### Directions
Each line below that includes the word "logo" is to be reported.

Collected data:
++++++

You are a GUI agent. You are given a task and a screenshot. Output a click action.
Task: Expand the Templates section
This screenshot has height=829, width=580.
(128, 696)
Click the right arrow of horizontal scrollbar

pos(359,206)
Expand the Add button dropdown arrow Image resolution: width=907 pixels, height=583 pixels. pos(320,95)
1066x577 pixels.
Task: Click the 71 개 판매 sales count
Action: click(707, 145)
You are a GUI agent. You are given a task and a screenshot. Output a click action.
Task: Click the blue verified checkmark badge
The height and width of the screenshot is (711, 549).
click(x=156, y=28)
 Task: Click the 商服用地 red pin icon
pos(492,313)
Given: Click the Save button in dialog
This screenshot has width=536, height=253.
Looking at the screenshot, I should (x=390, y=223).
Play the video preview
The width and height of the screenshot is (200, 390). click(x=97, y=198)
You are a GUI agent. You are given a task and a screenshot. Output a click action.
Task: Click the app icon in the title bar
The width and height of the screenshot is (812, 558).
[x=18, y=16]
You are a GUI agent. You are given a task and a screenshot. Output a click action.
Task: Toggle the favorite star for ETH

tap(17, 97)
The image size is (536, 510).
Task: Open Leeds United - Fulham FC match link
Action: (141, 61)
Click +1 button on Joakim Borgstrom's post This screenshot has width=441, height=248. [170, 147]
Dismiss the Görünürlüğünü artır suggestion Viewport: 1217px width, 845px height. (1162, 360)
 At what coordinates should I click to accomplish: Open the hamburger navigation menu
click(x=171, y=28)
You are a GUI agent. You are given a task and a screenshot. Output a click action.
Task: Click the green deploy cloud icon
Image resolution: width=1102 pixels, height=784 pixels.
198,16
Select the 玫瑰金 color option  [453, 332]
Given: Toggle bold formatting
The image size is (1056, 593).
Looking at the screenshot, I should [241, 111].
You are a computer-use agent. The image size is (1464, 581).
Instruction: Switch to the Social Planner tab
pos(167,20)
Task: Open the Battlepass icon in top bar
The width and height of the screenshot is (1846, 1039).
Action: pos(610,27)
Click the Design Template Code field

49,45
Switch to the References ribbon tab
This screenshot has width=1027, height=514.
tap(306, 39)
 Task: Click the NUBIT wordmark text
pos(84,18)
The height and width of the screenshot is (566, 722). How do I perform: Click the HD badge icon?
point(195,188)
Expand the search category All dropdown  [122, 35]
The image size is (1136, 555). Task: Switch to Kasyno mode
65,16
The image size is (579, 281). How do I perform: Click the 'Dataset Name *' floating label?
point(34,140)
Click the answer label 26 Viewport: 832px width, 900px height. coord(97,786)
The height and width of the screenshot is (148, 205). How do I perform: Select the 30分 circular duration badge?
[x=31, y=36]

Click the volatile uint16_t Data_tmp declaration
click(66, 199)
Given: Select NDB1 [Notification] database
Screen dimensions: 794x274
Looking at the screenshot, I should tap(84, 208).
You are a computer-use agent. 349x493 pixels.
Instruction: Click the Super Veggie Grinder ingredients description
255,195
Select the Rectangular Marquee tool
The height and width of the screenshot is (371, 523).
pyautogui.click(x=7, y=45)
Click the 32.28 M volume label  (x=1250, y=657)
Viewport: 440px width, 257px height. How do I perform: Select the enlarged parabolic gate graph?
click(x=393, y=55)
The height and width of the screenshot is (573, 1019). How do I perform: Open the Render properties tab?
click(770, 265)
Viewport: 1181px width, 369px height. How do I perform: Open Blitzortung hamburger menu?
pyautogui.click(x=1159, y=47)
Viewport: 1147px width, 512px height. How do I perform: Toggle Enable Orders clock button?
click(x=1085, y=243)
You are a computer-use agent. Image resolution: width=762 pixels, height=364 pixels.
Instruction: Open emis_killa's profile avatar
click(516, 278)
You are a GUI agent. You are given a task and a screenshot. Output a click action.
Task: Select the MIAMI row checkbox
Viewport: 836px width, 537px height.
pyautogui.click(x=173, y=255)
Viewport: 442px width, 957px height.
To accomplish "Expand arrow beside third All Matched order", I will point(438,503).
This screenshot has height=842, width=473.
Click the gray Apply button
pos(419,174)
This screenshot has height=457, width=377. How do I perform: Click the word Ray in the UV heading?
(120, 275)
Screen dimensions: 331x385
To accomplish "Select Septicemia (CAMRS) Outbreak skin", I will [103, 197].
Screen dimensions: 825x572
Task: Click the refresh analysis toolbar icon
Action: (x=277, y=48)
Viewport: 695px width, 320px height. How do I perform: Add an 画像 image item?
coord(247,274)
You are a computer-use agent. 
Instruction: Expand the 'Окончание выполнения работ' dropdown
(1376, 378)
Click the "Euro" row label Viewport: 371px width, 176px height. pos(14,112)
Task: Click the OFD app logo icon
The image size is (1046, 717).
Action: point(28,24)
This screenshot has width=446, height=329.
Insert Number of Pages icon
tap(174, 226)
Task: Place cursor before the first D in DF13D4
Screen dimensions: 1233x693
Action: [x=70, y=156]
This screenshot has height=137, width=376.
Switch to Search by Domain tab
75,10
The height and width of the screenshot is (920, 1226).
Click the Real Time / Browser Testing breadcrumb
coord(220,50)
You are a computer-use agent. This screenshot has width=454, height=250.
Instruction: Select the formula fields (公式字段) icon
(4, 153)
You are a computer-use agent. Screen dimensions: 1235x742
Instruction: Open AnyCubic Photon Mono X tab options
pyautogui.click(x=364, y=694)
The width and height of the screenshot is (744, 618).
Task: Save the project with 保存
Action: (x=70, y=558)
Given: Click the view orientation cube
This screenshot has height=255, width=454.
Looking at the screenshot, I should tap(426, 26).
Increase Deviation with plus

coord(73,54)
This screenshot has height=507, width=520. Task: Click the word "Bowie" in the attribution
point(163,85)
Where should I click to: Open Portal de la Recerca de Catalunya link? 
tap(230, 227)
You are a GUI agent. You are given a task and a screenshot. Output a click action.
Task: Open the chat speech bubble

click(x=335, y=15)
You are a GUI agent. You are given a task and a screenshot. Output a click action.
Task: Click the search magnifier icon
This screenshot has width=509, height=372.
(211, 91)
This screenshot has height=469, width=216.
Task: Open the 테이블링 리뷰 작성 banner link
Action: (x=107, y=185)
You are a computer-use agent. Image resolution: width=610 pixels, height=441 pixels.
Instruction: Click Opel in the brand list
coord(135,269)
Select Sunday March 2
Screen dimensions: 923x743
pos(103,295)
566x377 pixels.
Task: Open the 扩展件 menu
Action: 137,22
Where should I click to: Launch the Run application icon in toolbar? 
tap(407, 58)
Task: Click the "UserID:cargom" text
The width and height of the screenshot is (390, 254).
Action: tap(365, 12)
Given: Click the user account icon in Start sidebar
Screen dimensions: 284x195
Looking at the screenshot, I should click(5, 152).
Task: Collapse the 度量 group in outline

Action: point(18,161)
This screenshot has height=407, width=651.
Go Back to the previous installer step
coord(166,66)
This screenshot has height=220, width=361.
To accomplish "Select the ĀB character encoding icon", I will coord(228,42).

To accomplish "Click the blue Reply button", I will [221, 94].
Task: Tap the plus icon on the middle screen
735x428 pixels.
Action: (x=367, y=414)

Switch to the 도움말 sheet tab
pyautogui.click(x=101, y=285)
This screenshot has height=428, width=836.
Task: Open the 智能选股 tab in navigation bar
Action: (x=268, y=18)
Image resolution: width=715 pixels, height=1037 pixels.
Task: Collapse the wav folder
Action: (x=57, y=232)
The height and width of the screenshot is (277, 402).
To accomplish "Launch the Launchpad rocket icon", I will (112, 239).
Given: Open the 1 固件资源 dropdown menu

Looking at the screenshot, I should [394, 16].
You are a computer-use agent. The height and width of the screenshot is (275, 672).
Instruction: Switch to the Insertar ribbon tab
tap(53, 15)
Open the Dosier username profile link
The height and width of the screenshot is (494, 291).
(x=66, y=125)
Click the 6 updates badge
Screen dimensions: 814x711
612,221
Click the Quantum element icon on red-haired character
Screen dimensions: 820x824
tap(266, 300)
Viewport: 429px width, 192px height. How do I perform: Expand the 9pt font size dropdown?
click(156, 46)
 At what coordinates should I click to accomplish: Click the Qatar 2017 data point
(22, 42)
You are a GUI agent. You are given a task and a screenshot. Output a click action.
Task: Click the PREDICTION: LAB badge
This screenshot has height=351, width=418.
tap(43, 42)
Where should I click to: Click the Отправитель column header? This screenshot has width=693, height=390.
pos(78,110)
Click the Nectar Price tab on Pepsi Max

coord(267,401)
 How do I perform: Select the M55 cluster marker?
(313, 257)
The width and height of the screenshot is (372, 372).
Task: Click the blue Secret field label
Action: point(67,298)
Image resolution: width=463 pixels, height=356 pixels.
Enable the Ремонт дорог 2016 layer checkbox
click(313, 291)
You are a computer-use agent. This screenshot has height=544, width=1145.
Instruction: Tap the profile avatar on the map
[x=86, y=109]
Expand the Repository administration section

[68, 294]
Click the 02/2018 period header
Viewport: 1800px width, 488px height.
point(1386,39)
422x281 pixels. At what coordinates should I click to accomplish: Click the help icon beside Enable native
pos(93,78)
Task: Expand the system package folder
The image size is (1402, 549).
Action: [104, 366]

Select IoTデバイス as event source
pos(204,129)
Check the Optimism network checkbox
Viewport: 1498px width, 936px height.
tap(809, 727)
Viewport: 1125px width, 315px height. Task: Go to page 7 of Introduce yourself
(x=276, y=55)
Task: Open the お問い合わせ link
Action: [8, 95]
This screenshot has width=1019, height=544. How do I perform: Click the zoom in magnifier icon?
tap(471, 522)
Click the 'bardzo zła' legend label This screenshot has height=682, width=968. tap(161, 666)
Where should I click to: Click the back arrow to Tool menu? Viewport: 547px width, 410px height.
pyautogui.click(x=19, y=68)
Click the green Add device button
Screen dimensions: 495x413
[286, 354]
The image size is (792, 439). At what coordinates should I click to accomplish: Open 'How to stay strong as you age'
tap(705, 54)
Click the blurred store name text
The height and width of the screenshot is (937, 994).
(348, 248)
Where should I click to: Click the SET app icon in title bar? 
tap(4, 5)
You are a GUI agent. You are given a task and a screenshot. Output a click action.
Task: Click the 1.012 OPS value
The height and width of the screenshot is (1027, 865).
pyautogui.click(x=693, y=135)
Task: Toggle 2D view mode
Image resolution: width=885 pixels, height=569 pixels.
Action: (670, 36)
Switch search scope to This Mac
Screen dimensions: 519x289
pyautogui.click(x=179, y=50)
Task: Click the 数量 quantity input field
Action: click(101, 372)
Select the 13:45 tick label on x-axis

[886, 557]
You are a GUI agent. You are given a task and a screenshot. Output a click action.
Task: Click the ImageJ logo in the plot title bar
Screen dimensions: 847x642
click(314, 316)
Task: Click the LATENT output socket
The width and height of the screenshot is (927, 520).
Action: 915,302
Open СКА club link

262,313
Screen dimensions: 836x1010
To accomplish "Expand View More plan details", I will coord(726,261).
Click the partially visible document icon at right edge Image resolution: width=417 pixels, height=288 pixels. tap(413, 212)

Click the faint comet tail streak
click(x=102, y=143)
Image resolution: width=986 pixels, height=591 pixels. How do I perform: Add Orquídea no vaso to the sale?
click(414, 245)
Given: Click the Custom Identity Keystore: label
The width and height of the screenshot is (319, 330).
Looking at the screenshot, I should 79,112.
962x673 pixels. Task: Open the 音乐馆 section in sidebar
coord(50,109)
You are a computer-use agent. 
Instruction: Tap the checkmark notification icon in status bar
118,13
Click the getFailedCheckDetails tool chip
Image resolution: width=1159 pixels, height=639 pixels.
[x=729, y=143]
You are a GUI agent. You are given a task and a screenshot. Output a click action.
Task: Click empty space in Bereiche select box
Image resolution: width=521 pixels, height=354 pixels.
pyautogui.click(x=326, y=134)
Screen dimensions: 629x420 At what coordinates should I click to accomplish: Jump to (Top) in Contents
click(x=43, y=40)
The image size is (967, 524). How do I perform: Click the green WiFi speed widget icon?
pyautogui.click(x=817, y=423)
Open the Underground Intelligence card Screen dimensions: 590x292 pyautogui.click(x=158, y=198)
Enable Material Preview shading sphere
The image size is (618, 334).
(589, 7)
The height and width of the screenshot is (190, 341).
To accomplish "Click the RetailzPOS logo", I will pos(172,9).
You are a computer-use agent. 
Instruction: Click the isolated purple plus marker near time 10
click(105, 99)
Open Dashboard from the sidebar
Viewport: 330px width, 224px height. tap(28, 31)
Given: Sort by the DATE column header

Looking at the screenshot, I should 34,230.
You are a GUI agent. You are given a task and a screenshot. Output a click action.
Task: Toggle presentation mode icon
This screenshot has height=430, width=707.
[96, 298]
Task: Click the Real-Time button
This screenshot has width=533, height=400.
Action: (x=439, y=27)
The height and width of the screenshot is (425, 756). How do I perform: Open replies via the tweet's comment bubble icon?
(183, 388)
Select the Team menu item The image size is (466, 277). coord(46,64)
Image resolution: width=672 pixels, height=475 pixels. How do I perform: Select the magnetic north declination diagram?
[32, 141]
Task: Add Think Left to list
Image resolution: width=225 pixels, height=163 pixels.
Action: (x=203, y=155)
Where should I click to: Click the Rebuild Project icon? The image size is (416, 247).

++++++

### Written reply
Task: Click the OFD app logo icon
Task: Click the ImageJ logo in the plot title bar
To accomplish "Click the RetailzPOS logo", I will pos(172,9).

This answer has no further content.